_What to work on_. From the line that includes "[Resource hub] (640, 170)" to the last line of the records that follow, copy every line exactly and nothing more, omitting pictures.

_Working data_.
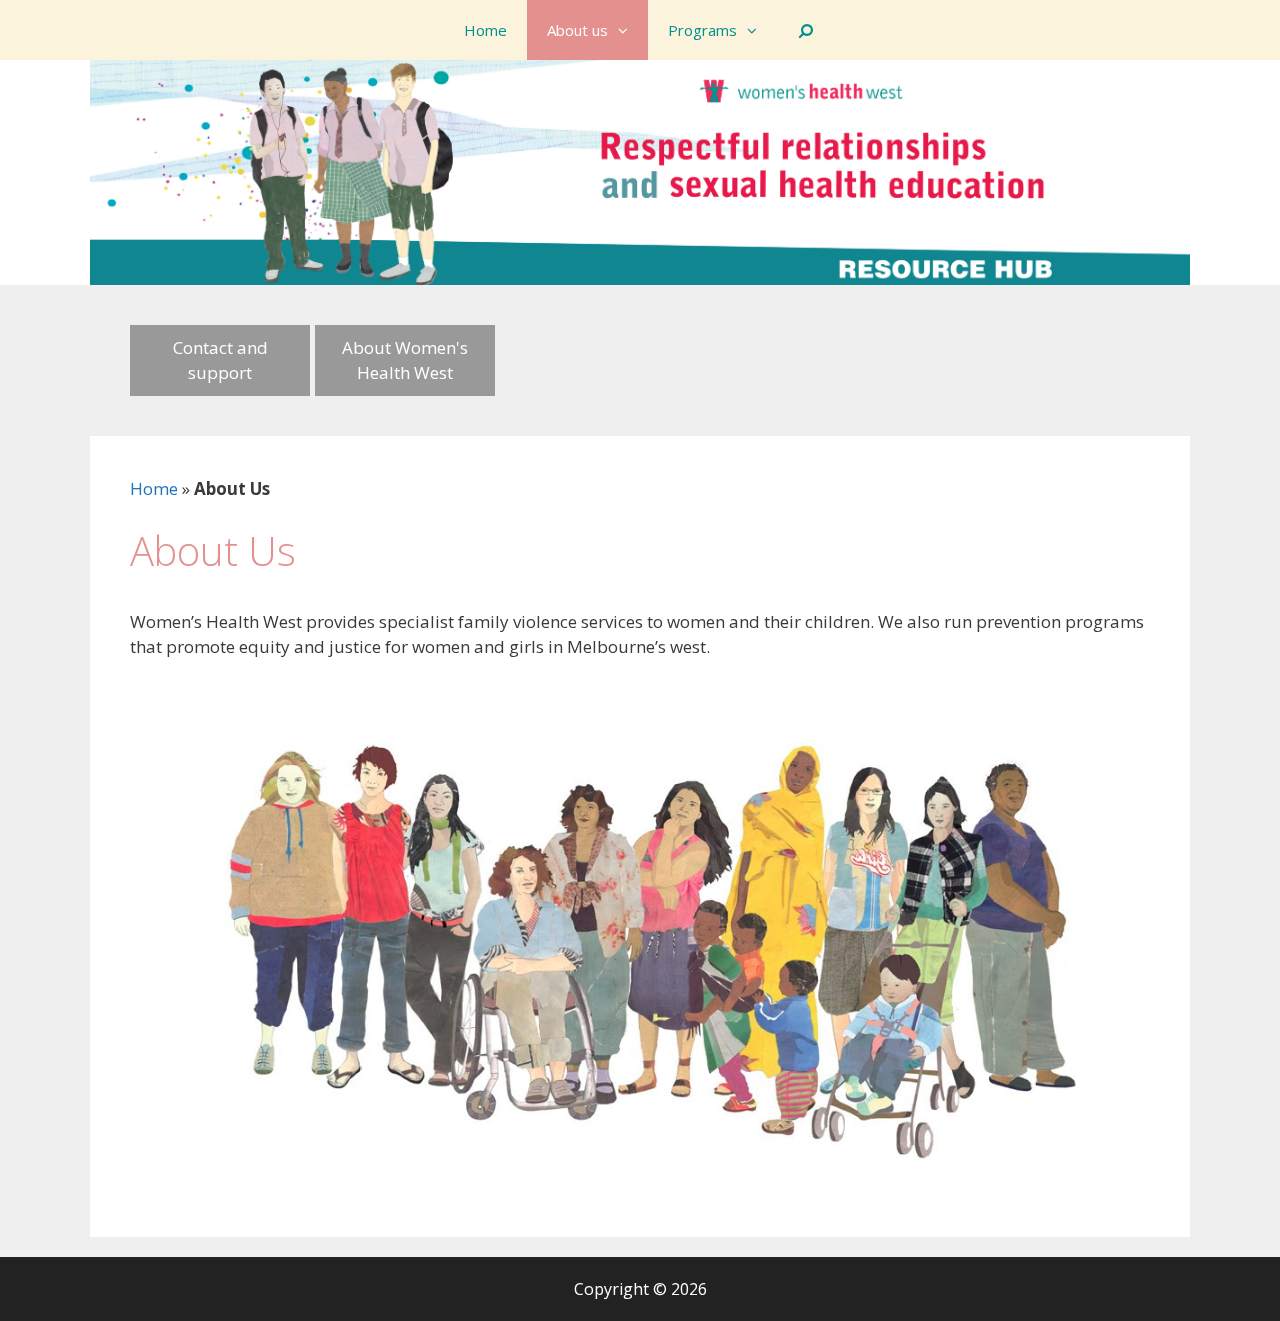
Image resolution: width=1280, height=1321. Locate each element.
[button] (628, 30)
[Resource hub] (640, 170)
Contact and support (220, 360)
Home (485, 30)
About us (577, 30)
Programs (702, 30)
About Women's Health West (405, 360)
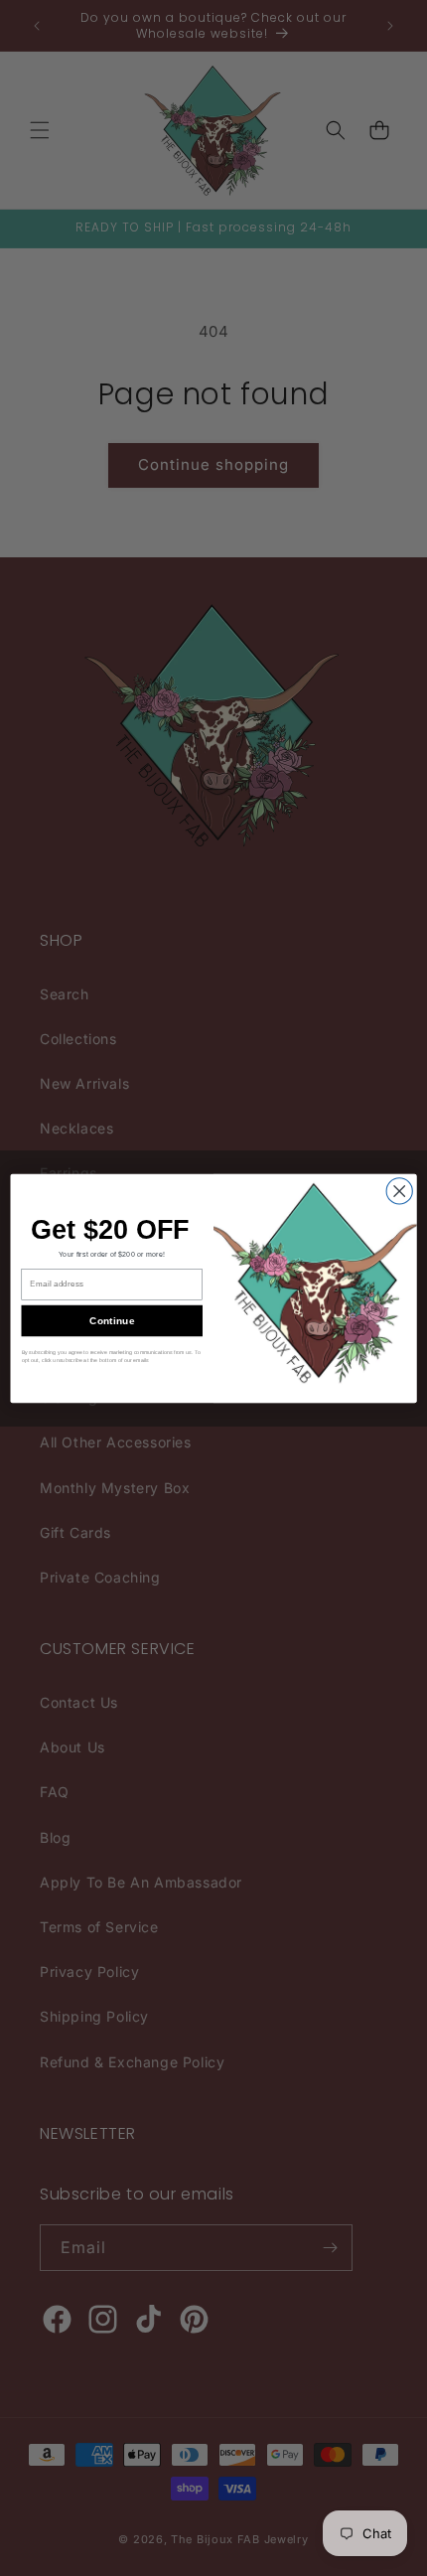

_Task answer_.
[Resource hub] (640, 170)
Contact and support (220, 360)
Home (485, 30)
About us (577, 30)
Programs (702, 30)
About Women's Health West (405, 360)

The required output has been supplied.